Para la exobiología, la rama científica que estudia la posibilidad de vida en otros planetas, el cuerpo más interesante y prometedor era Ryugu. Ryugu forma parte de la familia de asteroides de tipo C, caracterizados por la gran cantidad de carbono en su composición en comparación al resto. Como el carbono es el elemento que permite la formación de biomateriales, su análisis podía ser muy revelador ya que ayudaría a comprender cómo ciertas biomoléculas como la glicina pueden formarse espontáneamente en el espacio.
Tras el análisis, no solo encontraron glicina, si no también dimetilglicina y otros compuestos orgánicos como el uracilo, una base nitrogenada que forma parte del ARN. Además, existen indicios de otros compuestos que, lamentablemente, no han podido identificar hasta la fecha. En las muestras de Ryugu se pueden intuir las señales de enlaces compatibles con compuestos aromáticos y con otros aminoácidos, pero se encuentran en concentraciones demasiado bajas para los instrumentos y las técnicas actuales. Aunque ante un problema, siempre existen otras soluciones que ayudan a teorizar qué compuestos orgánicos pueden producirse en el espacio.
Empleando maquinaria extraordinariamente compleja, diversos laboratorios en todo el mundo han conseguido recrear las condiciones espaciales. Tanto el vacío, como las temperaturas extremas y el bombardeo constante de rayos cósmicos. Al someter a este proceso una muestra de composición similar a ciertos asteroides o cometas como el que nos visita, los investigadores han conseguido crear glicina que ya se ha observado en las muestras, pero también β-alanina y serina, otros aminoácidos.
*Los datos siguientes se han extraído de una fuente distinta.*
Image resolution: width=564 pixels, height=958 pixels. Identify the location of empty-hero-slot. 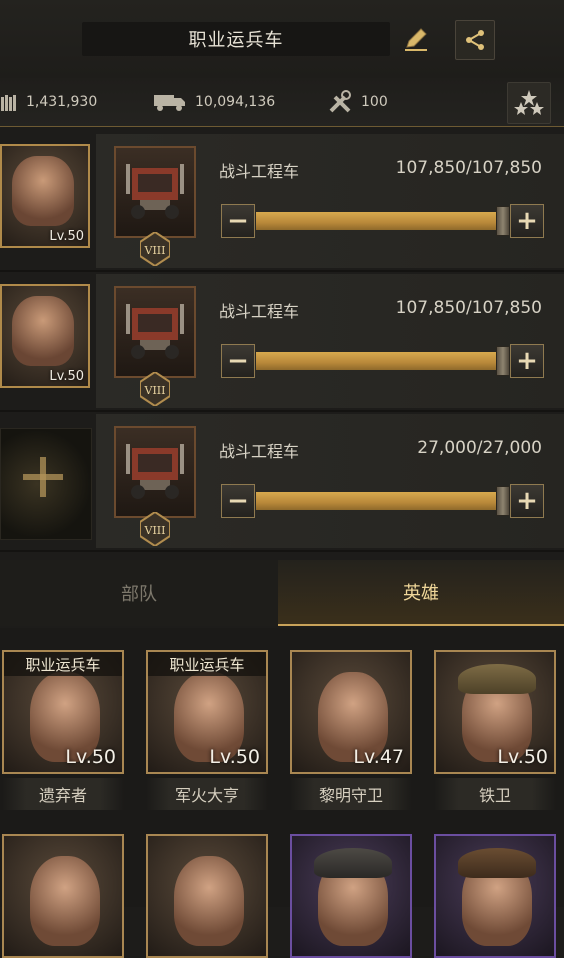
(46, 484).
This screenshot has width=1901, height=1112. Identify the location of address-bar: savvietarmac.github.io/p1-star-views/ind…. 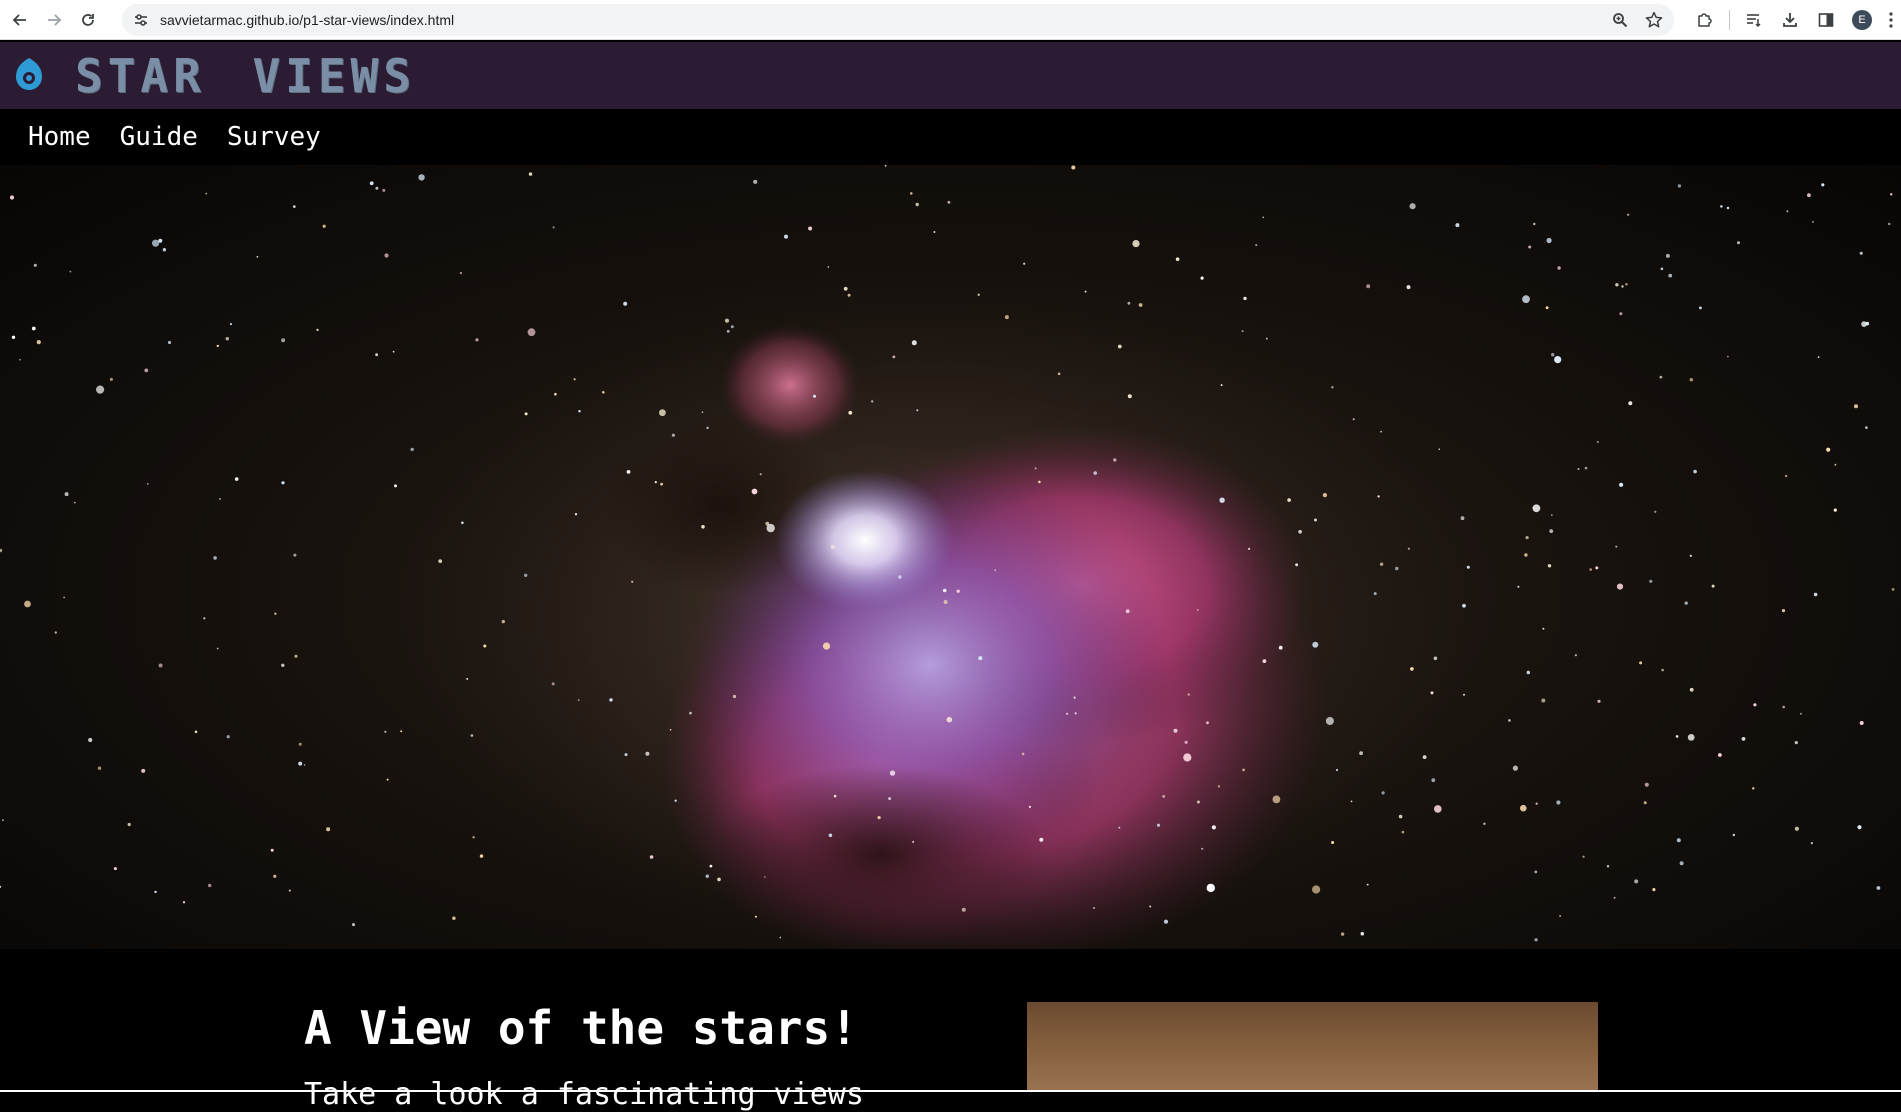
(898, 20).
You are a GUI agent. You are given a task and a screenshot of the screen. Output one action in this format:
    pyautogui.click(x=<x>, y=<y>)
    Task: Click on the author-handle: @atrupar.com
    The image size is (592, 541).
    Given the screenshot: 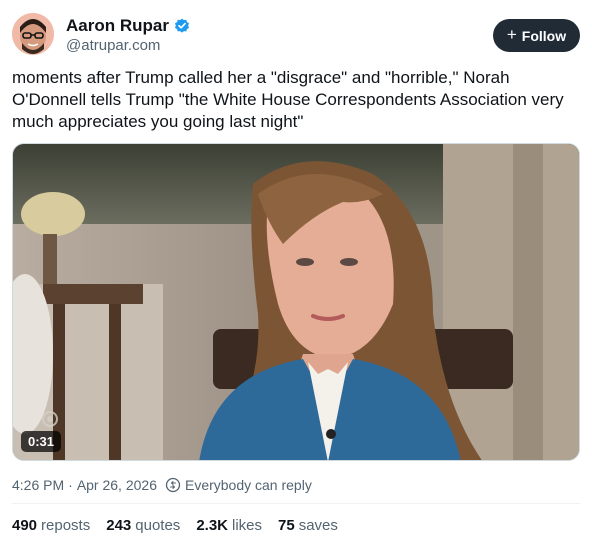 What is the action you would take?
    pyautogui.click(x=113, y=46)
    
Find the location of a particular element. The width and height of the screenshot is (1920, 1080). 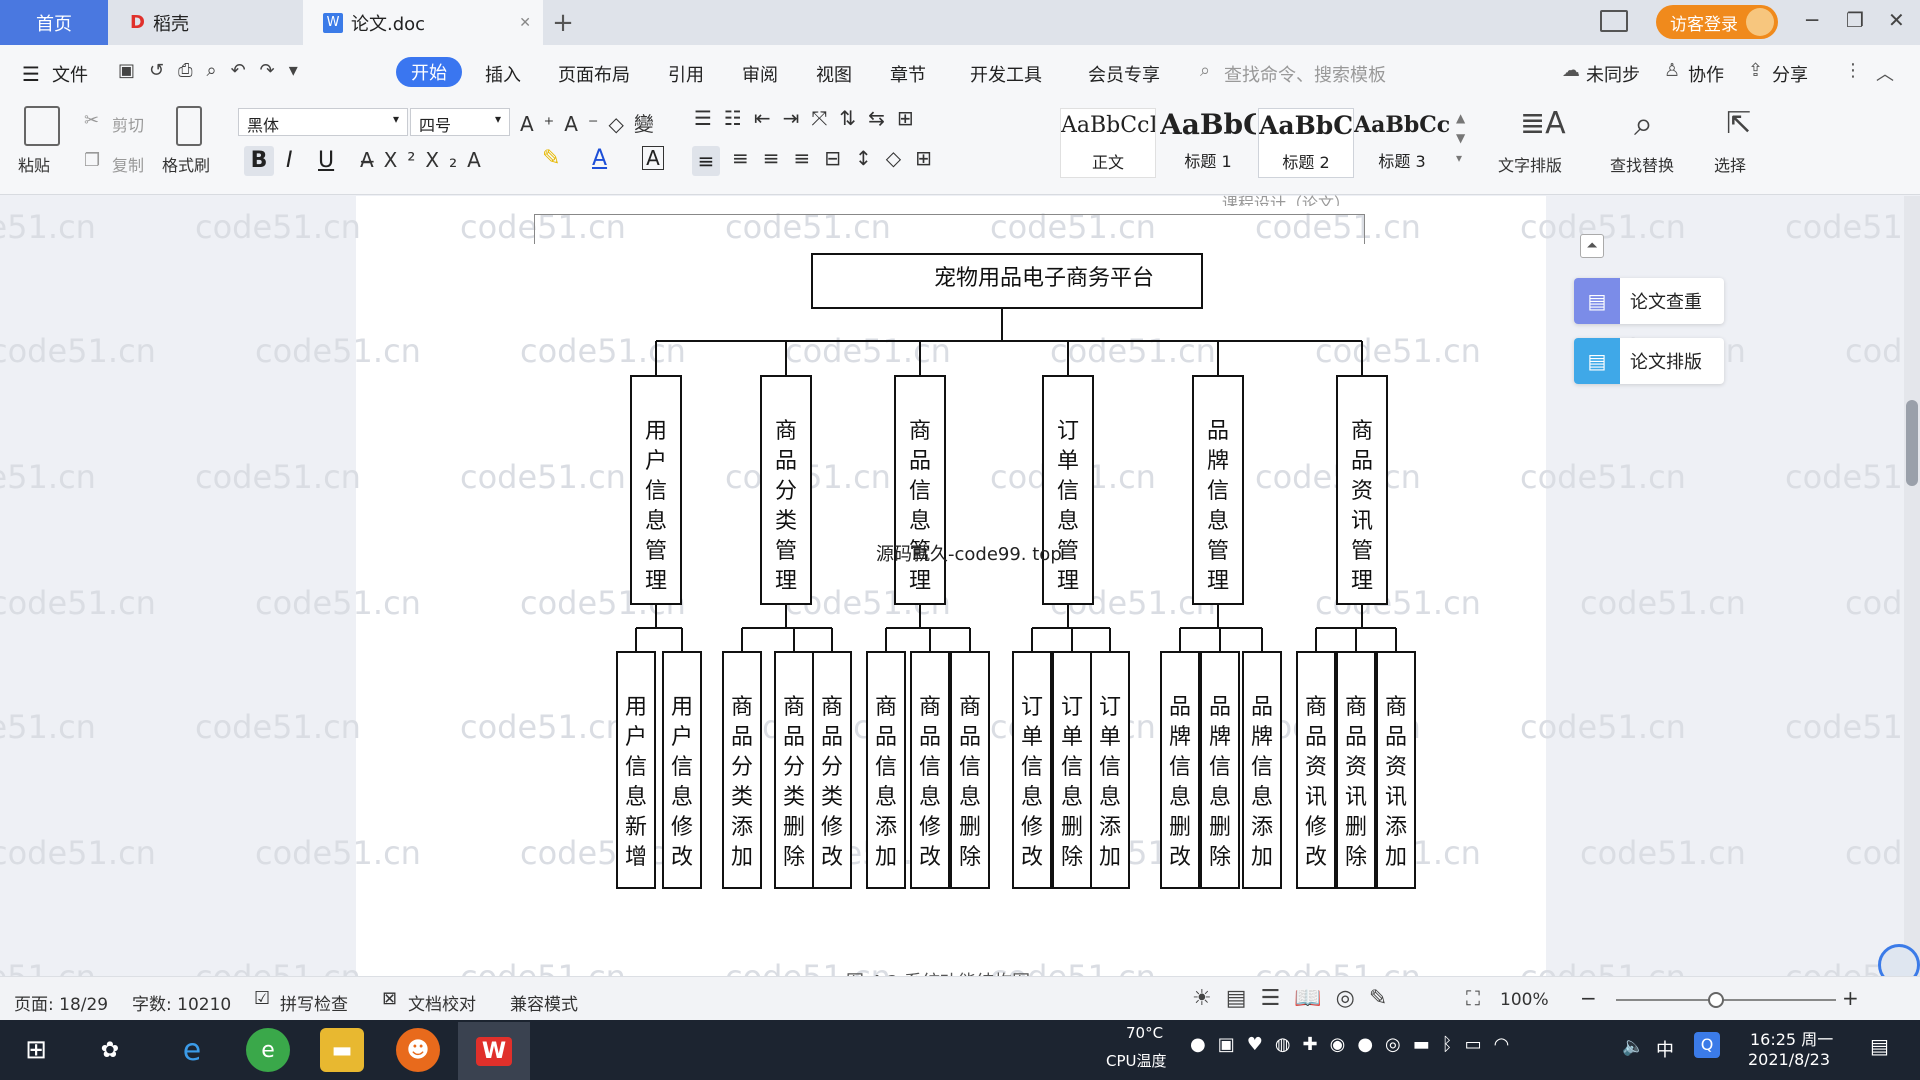

media-app-icon: ☻ is located at coordinates (418, 1050).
Además, también han creado otros compuestos orgánicos como la hexametilentetramina.
Por tanto, el cometa Tsuchinshan-ATLAS que nos visita estos días podría tener en su superficie, o encerrados en su núcleo, vestigios del pasado que apoyen la hipótesis de la panspermia. Es decir, que en una tierra primigenia, hace al menos 4500 millones de años, un bombardeo de cuerpos celestes de todo tipo pudo ir allanando el camino al juntar todos los ingredientes necesarios para la vida. De ser así, la vida en otros planetas podría ser más habitual de lo que esperamos, aunque todavía hayamos encontrado evidencias en el frío, oscuro y silencioso universo.